Thursday, April 4, 2013

I Had A Dream Part 2...


"learn to love again"...


we fell asleep together with me in his arms...but i was awake enough to realize what i was "feeling"...and i was feeling what just had to be the BEST feeling in the world...his sleepy head facing mine.. with his lips gently resting on my right cheek... his right arm over me as my hands clutched his lovely forearm gently grazing his bicep

(insert my virginal “moan”)...

this guy was not that skinny yet not that much of a chub... he wasn’t quite much older than me... yet he wasn’t that much of a young one either...

(yes yes... i know i sound like baby bear from Goldilocks... giggle giggle)

laying there felt overwhelmingly like a little slice of heaven... but in the back of my mind... i was somehow conscious enough to know that this was a dream... “this is just a dream”...

and here comes the weird part...

in that heavenly moment of innocent physical intimacy...  i wanted to go further and take the next step...  i actually wanted to just take my clothes off and...(well you can safely assume what goes from there...)

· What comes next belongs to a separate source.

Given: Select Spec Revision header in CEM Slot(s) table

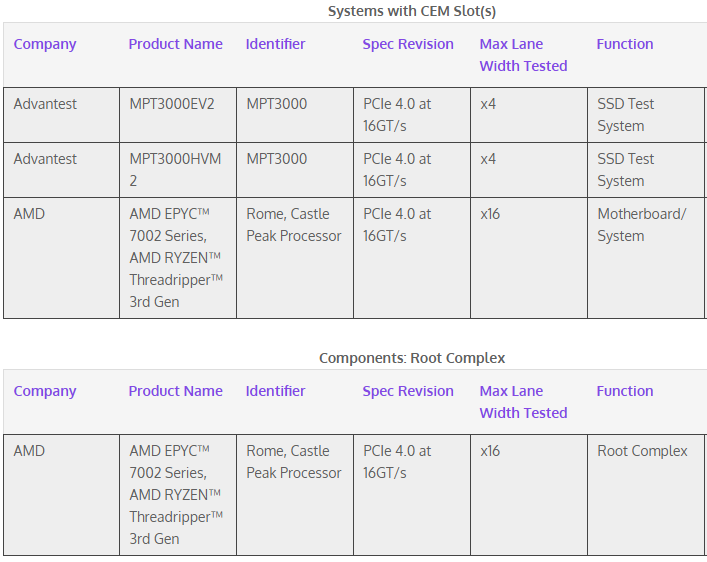Looking at the screenshot, I should tap(408, 44).
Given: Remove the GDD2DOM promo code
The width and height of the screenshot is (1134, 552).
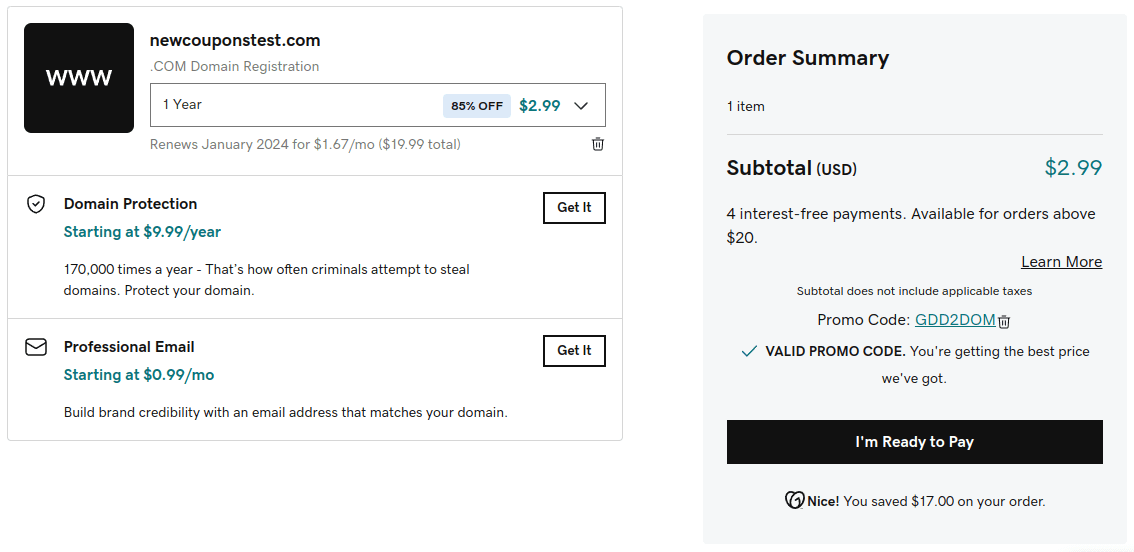Looking at the screenshot, I should 1005,321.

but i had this guilty conscience... maybe i had a (boyfriend) or something  in the dream who was in the next moonlight darkness floating room... and i remember seeing that my door was left open and that (somebody) could walk in on me at any moment...

still feeling his lips resting on my right cheek... i cautiously moved my head towards his as he then started inching his lips closer to the corner of mine...  i felt some moistness of it all and i was scrambling complicated thoughts in my head because in complete honesty... i felt like if i were to kiss him... it would be like i was cheating (on someone)... this crazy guilty feeling came over me...

then... POOF!!!

i woke up...(and the moistness on my lips)... well that just turned out to just be my own morning drool :-/

* * *

i think i kinda know why i had this dream.... mainly because i have had that p!nk song stuck in my head for a couple of days now and have been listening to it on repeat 24/7... and probably the images of her music video just got etched into my mind and with the meaning of the song and the with all that’s going on in my personal life at the moment... it all just had to emanate somewhere ...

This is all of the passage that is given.